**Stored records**
════

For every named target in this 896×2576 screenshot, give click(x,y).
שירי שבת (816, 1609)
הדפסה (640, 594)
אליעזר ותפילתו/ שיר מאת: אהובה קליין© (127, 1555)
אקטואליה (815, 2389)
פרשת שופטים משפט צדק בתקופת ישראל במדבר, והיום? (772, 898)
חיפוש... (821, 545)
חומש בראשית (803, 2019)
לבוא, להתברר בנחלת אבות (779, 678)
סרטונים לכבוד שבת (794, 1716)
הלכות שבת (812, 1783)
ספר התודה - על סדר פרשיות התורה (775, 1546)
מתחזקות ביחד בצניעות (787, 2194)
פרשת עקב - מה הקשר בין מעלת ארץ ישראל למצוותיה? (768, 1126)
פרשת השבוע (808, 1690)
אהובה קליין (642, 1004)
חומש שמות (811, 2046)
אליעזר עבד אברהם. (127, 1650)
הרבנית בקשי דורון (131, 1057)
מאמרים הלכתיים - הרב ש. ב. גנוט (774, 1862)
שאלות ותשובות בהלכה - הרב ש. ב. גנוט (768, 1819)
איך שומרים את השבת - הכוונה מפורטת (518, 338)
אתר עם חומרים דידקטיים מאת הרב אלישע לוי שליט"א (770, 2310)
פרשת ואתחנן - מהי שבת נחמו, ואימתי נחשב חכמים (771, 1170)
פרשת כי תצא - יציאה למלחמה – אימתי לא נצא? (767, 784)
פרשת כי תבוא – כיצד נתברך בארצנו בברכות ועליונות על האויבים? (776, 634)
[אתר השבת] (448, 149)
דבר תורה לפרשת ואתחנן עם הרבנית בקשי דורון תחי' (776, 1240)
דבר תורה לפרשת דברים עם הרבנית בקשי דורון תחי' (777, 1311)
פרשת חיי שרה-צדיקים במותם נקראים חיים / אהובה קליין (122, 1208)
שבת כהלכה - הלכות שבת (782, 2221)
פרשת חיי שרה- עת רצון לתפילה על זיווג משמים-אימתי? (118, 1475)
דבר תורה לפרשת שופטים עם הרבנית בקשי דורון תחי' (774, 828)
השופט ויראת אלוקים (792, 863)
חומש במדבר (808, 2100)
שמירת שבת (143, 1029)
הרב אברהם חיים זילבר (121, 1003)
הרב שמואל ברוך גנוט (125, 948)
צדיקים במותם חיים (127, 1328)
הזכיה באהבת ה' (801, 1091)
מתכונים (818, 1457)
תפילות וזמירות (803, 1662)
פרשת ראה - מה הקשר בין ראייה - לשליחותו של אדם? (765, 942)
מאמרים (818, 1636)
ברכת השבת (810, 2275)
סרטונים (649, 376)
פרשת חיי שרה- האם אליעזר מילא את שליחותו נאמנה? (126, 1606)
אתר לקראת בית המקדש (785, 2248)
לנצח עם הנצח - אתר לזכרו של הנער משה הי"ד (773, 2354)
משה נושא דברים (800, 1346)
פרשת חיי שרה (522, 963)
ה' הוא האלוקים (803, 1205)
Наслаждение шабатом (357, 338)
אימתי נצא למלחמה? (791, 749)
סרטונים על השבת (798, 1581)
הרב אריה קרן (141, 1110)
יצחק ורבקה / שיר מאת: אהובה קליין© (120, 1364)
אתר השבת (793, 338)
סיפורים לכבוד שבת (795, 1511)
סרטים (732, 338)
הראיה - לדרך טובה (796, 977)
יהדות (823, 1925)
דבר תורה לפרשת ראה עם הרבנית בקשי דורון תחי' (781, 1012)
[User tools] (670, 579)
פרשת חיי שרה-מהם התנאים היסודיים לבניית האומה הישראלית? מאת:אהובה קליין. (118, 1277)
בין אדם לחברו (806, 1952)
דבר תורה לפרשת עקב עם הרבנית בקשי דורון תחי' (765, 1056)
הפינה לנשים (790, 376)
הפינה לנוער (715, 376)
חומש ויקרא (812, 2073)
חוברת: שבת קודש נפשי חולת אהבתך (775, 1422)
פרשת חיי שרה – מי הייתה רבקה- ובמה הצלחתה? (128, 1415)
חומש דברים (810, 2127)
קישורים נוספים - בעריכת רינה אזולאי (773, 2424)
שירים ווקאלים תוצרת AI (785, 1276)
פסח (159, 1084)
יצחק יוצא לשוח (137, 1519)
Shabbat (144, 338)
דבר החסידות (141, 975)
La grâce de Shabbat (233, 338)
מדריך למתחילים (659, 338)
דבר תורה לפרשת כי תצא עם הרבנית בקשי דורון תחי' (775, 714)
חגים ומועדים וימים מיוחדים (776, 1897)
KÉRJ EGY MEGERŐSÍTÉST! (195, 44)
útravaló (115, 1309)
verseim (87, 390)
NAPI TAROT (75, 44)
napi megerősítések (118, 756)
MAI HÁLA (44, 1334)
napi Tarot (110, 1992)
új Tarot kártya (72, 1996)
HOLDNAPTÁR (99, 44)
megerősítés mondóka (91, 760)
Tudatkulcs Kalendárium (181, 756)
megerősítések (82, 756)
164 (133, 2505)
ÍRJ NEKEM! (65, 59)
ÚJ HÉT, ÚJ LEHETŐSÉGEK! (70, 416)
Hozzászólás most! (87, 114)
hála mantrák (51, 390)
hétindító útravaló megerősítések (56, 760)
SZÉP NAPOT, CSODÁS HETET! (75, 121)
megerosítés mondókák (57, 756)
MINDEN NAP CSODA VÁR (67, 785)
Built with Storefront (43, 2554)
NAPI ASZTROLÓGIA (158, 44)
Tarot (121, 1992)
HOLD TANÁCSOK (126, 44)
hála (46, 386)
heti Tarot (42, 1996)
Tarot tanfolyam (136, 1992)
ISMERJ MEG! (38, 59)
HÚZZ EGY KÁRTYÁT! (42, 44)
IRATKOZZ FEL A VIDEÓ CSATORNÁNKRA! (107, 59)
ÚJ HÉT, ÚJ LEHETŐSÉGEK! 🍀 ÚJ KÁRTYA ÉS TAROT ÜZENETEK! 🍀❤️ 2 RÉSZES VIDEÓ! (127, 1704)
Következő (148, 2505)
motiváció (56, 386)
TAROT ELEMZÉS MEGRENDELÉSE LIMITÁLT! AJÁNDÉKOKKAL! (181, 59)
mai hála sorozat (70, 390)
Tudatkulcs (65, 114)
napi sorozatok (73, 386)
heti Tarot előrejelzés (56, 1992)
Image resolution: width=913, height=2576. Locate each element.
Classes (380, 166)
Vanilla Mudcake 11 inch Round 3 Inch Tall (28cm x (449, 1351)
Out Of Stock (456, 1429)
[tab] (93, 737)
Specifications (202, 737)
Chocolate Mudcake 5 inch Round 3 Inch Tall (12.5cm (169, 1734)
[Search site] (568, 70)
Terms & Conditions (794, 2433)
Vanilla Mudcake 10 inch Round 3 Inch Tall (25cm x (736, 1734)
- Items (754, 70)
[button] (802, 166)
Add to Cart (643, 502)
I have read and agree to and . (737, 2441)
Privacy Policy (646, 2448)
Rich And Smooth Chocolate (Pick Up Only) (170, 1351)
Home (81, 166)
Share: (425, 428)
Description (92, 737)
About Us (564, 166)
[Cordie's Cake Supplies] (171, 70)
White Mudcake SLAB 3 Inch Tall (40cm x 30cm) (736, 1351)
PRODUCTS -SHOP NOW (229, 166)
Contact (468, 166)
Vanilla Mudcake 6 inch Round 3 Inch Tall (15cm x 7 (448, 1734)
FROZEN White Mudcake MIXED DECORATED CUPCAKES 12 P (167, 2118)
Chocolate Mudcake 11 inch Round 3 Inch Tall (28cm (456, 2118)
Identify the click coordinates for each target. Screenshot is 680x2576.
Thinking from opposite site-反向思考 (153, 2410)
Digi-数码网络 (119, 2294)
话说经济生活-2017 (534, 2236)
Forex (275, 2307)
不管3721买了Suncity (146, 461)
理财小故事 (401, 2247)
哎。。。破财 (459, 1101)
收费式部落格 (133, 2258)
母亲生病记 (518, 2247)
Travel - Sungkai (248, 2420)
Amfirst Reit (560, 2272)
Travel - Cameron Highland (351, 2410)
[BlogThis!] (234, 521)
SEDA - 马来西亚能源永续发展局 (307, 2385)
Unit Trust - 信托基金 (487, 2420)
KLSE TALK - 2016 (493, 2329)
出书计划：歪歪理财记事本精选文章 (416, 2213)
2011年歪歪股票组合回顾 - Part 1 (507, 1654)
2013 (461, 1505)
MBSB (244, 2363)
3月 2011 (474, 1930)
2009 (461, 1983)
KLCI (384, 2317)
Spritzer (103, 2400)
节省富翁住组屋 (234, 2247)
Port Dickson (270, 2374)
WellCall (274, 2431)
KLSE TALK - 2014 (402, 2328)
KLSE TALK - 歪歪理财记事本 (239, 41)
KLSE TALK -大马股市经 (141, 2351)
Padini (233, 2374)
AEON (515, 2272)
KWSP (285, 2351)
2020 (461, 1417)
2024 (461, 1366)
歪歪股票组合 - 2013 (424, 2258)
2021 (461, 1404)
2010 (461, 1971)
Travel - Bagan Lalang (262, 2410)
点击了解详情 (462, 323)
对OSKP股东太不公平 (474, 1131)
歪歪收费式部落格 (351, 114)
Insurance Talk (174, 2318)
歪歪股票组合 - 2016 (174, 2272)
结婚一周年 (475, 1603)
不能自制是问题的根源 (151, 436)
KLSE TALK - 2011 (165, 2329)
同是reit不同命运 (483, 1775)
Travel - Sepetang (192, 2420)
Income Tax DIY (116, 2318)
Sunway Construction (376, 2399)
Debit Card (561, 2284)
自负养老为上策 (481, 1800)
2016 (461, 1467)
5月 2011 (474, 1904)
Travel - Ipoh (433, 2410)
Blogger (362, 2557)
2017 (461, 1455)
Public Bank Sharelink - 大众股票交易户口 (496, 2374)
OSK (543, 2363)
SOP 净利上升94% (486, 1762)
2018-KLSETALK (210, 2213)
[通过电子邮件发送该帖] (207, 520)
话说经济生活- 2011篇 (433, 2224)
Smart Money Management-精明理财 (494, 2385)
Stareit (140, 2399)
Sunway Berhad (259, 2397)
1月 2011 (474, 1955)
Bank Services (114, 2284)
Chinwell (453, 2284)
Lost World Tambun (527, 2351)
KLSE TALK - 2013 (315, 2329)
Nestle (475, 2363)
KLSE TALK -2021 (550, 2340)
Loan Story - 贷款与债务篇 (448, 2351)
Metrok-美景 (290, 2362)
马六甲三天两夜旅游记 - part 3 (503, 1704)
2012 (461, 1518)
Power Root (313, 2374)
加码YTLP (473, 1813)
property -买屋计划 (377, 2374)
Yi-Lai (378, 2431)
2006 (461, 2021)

════

**Work instruction**
Take the entries above and return only the lines from the one with "הזכיה באהבת ה' (801, 1091)" to the one with "Наслаждение шабатом (357, 338)", both included, unchanged.

**Your response**
הזכיה באהבת ה' (801, 1091)
מתכונים (818, 1457)
תפילות וזמירות (803, 1662)
פרשת ראה - מה הקשר בין ראייה - לשליחותו של אדם? (765, 942)
מאמרים (818, 1636)
ברכת השבת (810, 2275)
סרטונים (649, 376)
פרשת חיי שרה- האם אליעזר מילא את שליחותו נאמנה? (126, 1606)
אתר לקראת בית המקדש (785, 2248)
לנצח עם הנצח - אתר לזכרו של הנער משה הי"ד (773, 2354)
משה נושא דברים (800, 1346)
פרשת חיי שרה (522, 963)
ה' הוא האלוקים (803, 1205)
Наслаждение шабатом (357, 338)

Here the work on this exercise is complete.